Endocrinology, Vol 118, 2582-2587, Copyright © 1986 by Endocrine Society

ARTICLES

A reevaluation of the mineralocorticoid and hypertensinogenic potential of 19-hydroxyandrostenedione

EP Gomez-Sanchez and CE Gomez-Sanchez

Experiments were done to evaluate whether 19-hydroxyandrostenedione (19- OH-A) is a steroid which produces hypertension and amplifies the mineralocorticoid effects of aldosterone. No intrinsic mineralocorticoid or adosterone-amplifying effect was found in several bioassays using adrenalectomized rats at doses of 100 micrograms 19-OH- A and/or 0.1 microgram aldosterone or in assays in which urine electrolytes were measured daily during a 14-day continuous infusion of 100 micrograms/day 19-OH-A. In two different experiments, the twice weekly administration of 0.1-1 mg 19-OH-A in oil to intact rats' drinking water failed to produce a change in blood pressure after 6 weeks. When one kidney was removed from these rats and 0.9% saline was substituted for drinking water, the blood pressures of rats receiving 1 mg twice weekly of 19-OH-A became significantly elevated in only one of the two experiments. At the end of 10 weeks, the average 19-OH-A pressure (139 mmHg) was significantly (P less than 0.01) greater than average control pressure (114 mmHg), but significantly (P less than 0.01) less than the mean average pressure of rats receiving 5 mg deoxycorticosterone acetate (DOCA) (161 mmHg).
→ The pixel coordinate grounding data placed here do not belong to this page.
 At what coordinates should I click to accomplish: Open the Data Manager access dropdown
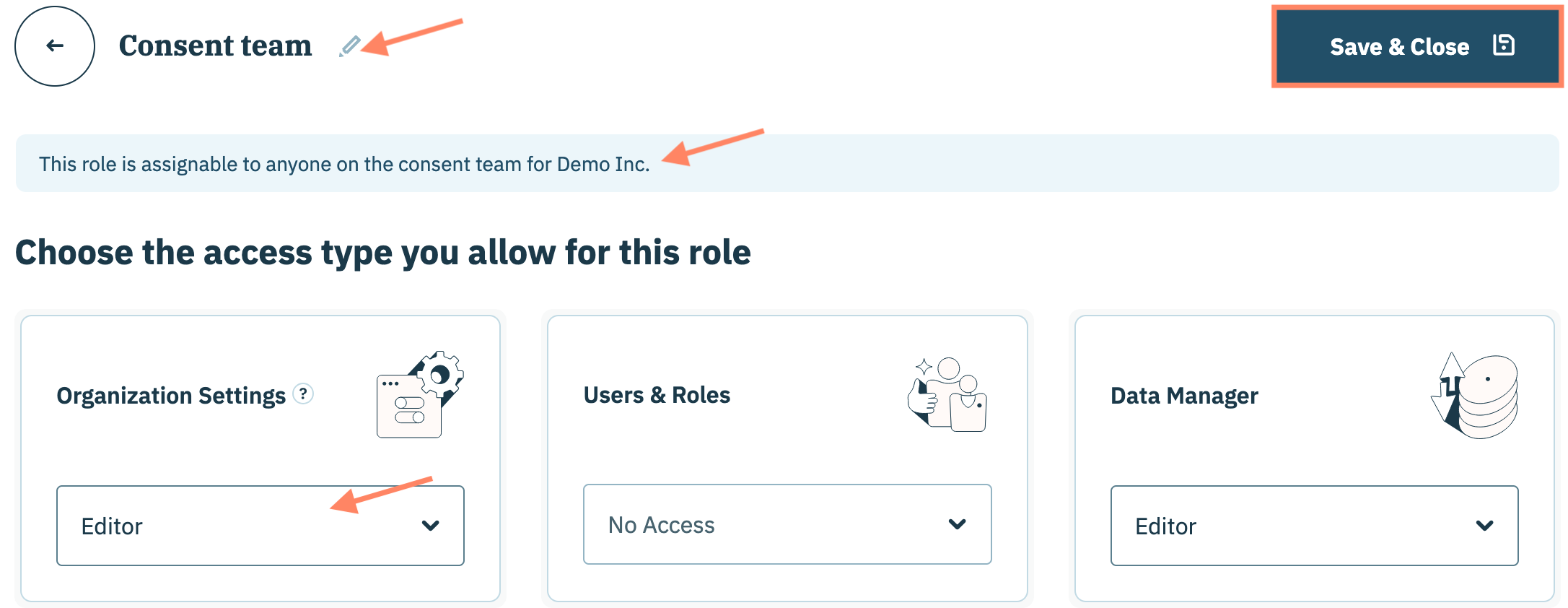coord(1313,526)
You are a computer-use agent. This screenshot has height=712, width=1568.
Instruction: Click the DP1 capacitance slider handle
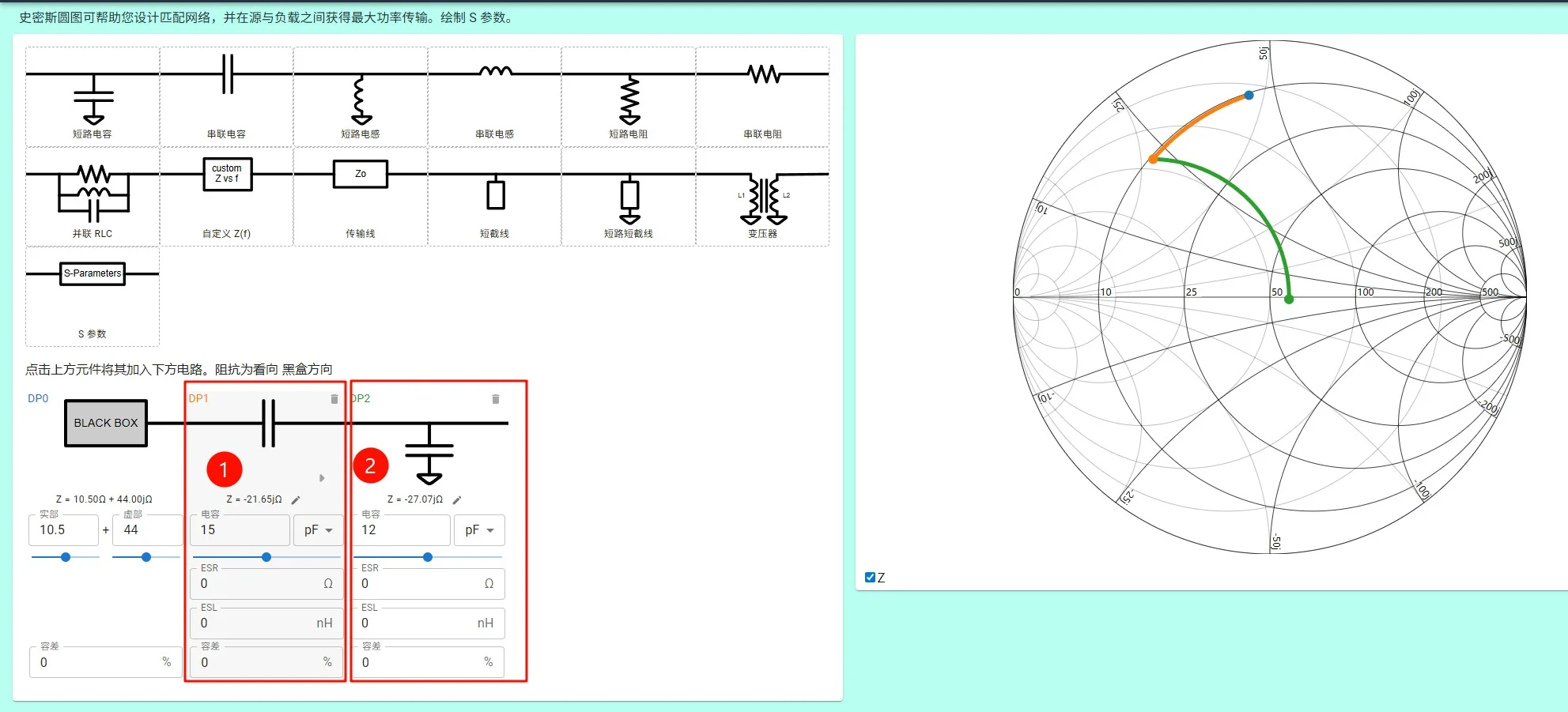coord(266,557)
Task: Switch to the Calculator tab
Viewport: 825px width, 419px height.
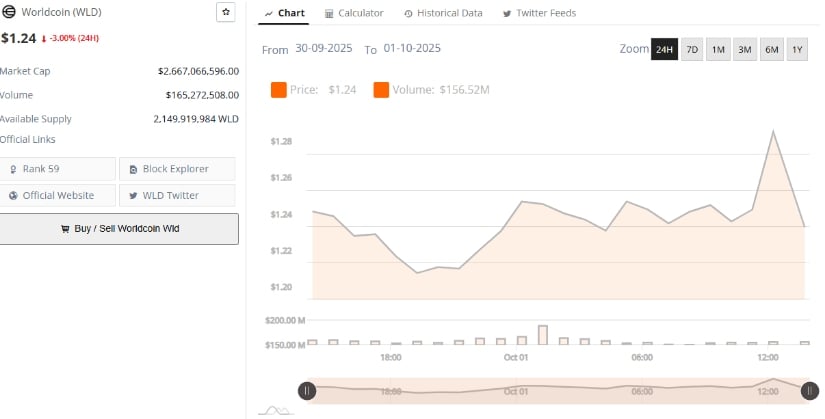Action: 354,13
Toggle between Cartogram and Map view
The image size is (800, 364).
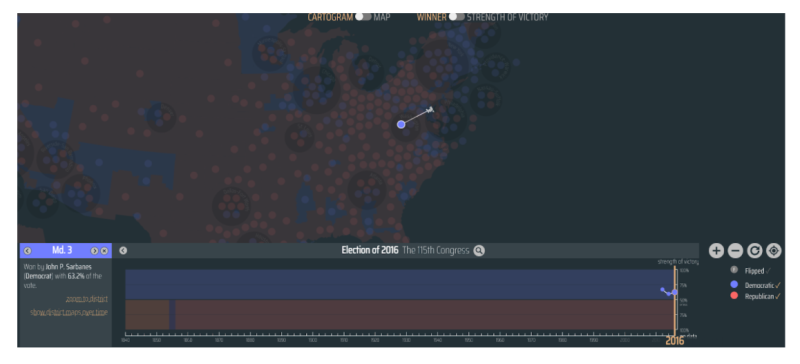click(x=363, y=17)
In another experiment uninephrectomized rats received 0.5 mg 19-OH-A or 1 mg DOCA 3 times a week. After 5 weeks the pressure of those receiving 19-OH-A was 149 mmHg, significantly greater (P less than 0.01) than controls (123 mmHg), but significantly less (P less than 0.01) than that of those rats receiving DOCA (189 mmHg). Our data failed to confirm the aldosterone amplifying effect of 19-OH-A. We did obtain a small elevation of arterial pressure in unilaterally nephrectomized rats receiving saline to drink. The differences between our results and those reported for this compound are not readily apparent, but may be related to genetic differences within the Sprague-Dawley strain used in both studies and/or to diet.